When Toronto’s streetcars hit a rare open stretch of road, the metallic grind gives way to an airy electric hum, and for a fleeting moment, there is a feeling that one is hurtling along the knife’s edge of the future.
Seconds later, the illusion shatters: the car grinds to a halt, at a stop – or more often, in traffic. As the city slips past the stalled riders, some notice a runner zipping by.
Mac Bauer is fast, but the city’s trams, weighing more than 100,000lbs and travelling at a maximum speed of nearly 45mph, should be far faster than him.
And yet as of late December, in head-to-head races against streetcars, the 32-year-old remains undefeated in his quest to highlight how sluggish the trams, used by 230,000 people daily, truly are.
I can easily outruns streetcars when commuting with a bicycle. Those streetcars have dedicated lanes/tracks, have right of way in intersections. So they can’t get stuck in trafic unless bad drivers block an intersection. You’d think they would easily reach top speed.
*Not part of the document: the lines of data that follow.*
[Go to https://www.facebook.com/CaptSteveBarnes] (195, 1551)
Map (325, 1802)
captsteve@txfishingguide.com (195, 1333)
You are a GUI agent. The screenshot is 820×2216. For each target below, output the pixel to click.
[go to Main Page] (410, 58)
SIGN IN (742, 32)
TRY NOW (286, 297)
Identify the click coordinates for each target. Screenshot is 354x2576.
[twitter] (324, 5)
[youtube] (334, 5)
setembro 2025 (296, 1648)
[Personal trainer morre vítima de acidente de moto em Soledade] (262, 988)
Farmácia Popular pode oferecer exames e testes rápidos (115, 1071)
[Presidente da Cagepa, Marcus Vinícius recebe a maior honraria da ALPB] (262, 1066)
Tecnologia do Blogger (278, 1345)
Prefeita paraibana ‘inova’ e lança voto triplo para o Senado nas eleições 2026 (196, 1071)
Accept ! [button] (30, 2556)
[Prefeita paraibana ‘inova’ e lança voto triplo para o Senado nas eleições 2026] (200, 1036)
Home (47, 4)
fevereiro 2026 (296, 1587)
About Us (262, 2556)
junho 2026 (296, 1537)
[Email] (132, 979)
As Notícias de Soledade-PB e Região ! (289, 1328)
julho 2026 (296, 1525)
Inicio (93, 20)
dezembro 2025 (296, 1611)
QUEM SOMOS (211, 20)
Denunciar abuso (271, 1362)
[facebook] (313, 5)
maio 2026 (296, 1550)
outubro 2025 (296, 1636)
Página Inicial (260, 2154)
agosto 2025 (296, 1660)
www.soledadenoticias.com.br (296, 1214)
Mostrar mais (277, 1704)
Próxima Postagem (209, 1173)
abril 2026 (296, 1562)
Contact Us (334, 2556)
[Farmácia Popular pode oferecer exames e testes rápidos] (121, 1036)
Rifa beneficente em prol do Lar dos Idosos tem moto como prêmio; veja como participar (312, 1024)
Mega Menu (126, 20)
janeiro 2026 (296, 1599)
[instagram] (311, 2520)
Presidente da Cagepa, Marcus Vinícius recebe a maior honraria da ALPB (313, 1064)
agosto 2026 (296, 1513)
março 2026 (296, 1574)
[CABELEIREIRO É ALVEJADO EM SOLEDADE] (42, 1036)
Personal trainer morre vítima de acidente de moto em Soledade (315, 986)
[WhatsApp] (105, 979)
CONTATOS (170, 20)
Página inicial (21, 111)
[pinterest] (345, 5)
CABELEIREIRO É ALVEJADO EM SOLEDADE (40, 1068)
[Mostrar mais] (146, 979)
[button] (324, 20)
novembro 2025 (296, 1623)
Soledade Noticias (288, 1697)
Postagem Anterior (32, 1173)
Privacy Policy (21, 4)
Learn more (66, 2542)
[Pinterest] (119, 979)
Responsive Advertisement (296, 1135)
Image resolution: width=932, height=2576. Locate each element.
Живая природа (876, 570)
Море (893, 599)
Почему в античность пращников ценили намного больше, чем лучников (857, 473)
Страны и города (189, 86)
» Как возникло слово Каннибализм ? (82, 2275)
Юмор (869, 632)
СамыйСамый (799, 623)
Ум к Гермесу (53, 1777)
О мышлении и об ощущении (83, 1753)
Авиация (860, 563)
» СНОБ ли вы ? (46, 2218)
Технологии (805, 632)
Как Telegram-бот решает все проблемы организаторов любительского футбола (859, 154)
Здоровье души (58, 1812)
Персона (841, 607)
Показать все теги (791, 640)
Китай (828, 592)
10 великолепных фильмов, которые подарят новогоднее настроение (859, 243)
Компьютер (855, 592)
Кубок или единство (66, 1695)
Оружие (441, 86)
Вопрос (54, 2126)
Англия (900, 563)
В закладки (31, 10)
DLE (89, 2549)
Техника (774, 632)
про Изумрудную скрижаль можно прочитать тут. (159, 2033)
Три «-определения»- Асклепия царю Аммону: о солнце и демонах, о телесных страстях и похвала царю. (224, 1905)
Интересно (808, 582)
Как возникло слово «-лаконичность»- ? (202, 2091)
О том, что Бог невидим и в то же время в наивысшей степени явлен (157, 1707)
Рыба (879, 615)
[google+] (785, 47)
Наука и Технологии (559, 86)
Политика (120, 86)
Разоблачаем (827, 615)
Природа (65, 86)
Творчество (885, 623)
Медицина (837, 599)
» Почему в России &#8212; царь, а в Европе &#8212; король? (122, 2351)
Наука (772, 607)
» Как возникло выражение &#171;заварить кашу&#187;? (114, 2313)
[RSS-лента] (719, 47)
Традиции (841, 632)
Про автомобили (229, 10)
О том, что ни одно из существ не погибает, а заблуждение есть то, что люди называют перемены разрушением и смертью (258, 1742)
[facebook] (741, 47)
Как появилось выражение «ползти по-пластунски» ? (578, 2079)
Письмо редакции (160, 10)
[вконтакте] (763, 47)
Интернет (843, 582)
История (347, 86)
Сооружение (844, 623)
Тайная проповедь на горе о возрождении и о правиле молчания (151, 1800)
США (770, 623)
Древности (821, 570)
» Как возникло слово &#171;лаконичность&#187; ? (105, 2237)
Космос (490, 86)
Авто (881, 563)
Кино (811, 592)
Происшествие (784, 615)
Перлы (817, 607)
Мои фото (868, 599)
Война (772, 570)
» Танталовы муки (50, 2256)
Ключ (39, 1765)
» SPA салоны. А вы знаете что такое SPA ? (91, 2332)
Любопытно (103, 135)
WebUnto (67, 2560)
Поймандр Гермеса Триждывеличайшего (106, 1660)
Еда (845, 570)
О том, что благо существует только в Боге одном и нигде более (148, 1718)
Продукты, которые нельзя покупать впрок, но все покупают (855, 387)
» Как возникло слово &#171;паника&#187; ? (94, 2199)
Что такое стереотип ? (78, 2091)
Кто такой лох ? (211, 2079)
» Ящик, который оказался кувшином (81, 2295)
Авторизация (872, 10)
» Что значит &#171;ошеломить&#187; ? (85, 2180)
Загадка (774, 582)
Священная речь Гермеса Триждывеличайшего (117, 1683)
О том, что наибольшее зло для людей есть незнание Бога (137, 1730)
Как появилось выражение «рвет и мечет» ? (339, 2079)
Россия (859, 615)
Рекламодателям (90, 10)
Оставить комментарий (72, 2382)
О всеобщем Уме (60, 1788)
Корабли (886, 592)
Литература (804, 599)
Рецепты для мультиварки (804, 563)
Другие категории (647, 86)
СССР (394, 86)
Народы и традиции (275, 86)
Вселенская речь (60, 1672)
But their path is terrible, causing them to slow to a crawl due to numerous tight turns and a couple bridges with a slope to climb.
I have been able to do this with busses for a 3 mile jaunt. Basically if I did not see the bus I would start hoofing to the next stop. look back. and repeat. If the bus finally was in visual field at less than a mile out I finished up just walking. Granted this was not just about the bus moving slow but also when the routes were just backed up for some reason. Still it happened fairly often. Actually I think this is what got me to just walk and not take the bus unless the weather was bad enough I wanted to stay at the shelter stop. I was walking more often than not for that commute and biking if not and by the end rarely took the bus.
Transit here is terrible. We have some buses that run “every 10 minutes” where you can wait a half-hour for three 803s piled up in a row.
I mean I think my transit is good but yeah you could get those 3 bus pile ups. They do tell busses to go express which helps a lot. Basically if a bus is packed already it announces its going express after the next stop and folks get off and some folks going the distance its expressing or further get on and it gets out of the way of its follower busses. often its like the first goes express a few miles forward and the second is directed to express about a mile up and the third one then is picking up as normal so it debunches them.
You’re lucky if the busses even stopped for you where I used to live at. Half the time, they’d see you’re the only one at the stop, then just nope off without stopping.
ableism is a funny thing
And if his point was “just run instead”, it would indeed be ableism. But his point is rather, “fix your transit system so it actually outperforms a runner like it’s supposed to”.
I’m not sure how Competitive Runner Points Out Failures In Transit System is ableism.
Having better, more expansive, quicker public transit is better for everyone, especially and including those with physical mobility aids.